▶ **Exercise aim**
Beginning with the line that includes "Click the Ground class color swatch" and ending with the last line, print the records exactly, leaving every picture out.

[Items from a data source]
BEGIN

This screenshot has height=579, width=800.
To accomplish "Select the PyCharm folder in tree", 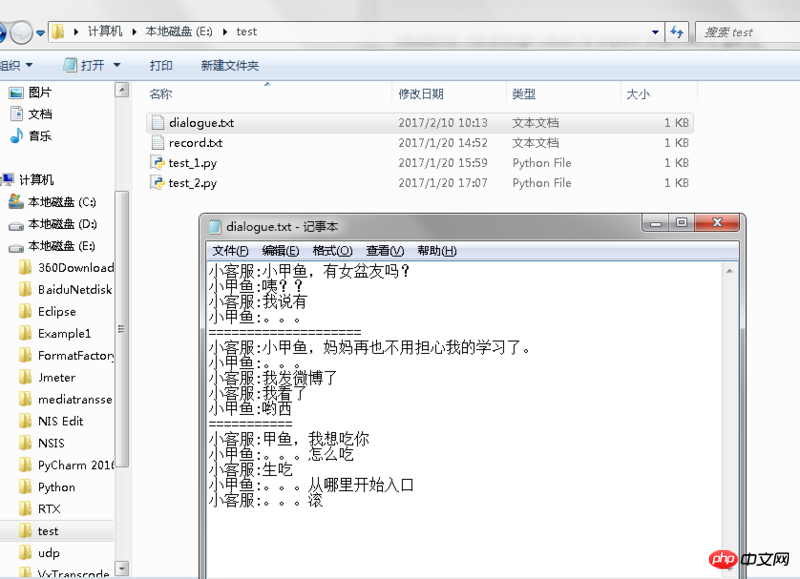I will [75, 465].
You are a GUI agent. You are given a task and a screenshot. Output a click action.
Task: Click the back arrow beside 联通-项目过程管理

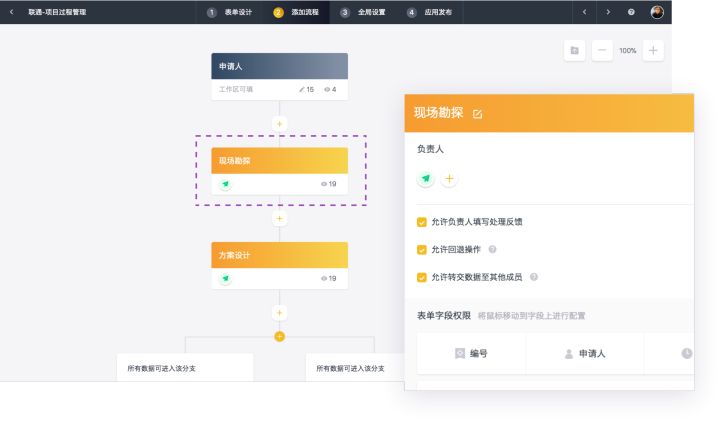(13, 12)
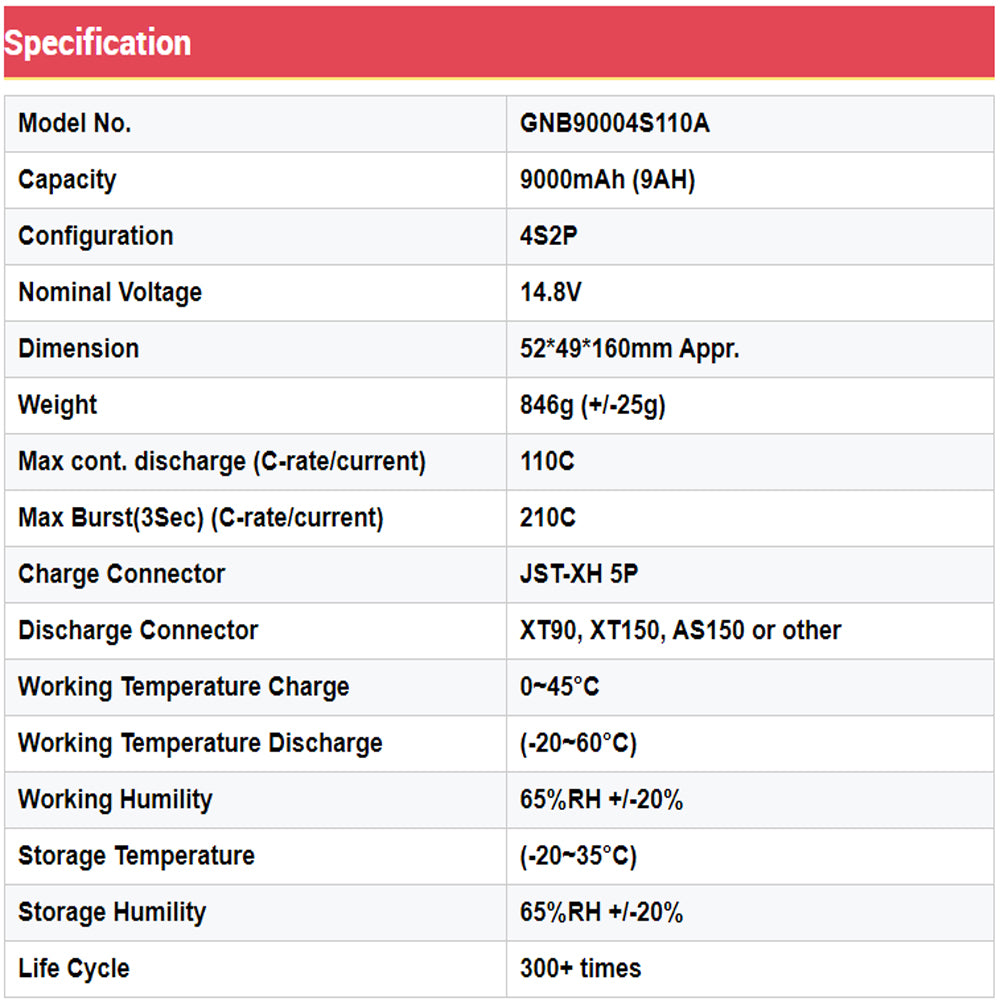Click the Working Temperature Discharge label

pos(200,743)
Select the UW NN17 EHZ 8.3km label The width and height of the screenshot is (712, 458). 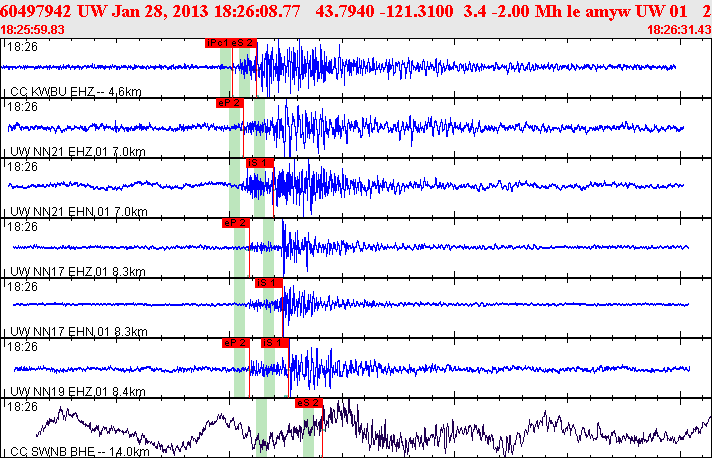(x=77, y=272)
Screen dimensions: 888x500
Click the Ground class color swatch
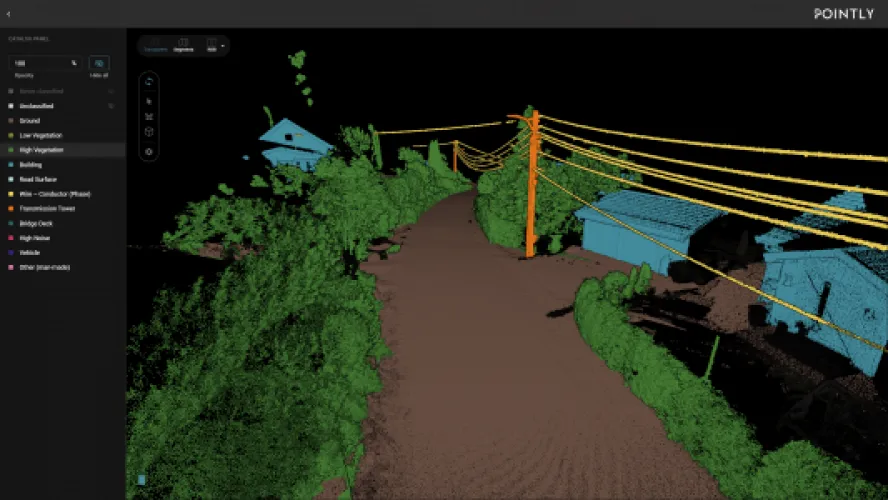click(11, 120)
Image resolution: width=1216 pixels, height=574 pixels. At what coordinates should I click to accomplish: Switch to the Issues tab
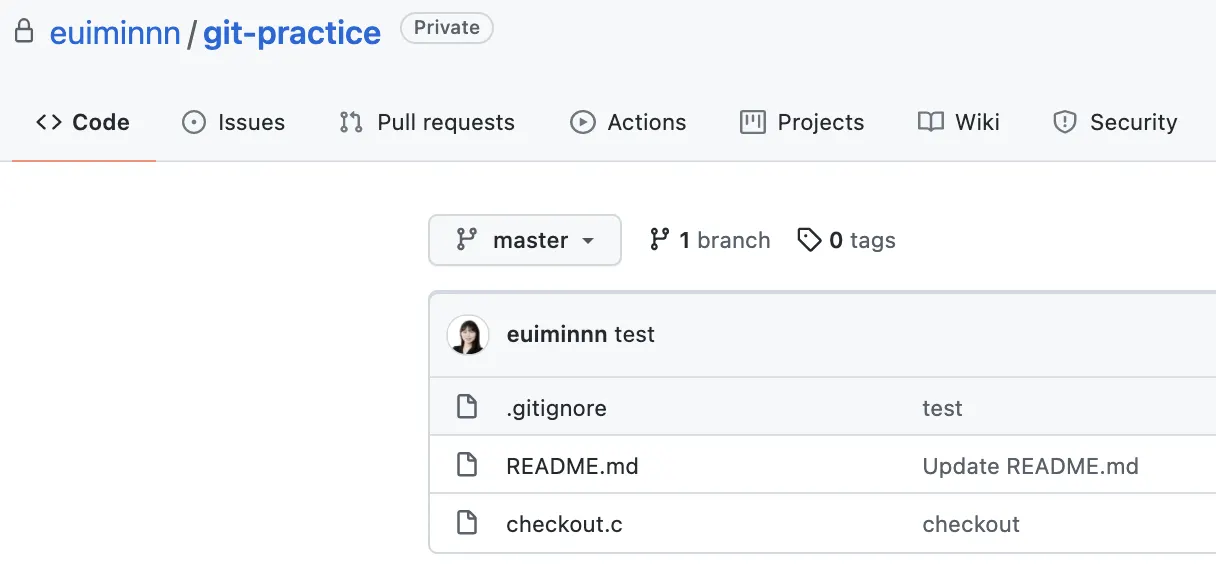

END

▶ **Solution**
Click the Ground class color swatch
click(11, 120)
Image resolution: width=1216 pixels, height=574 pixels. At what coordinates should I click to accomplish: Switch to the Issues tab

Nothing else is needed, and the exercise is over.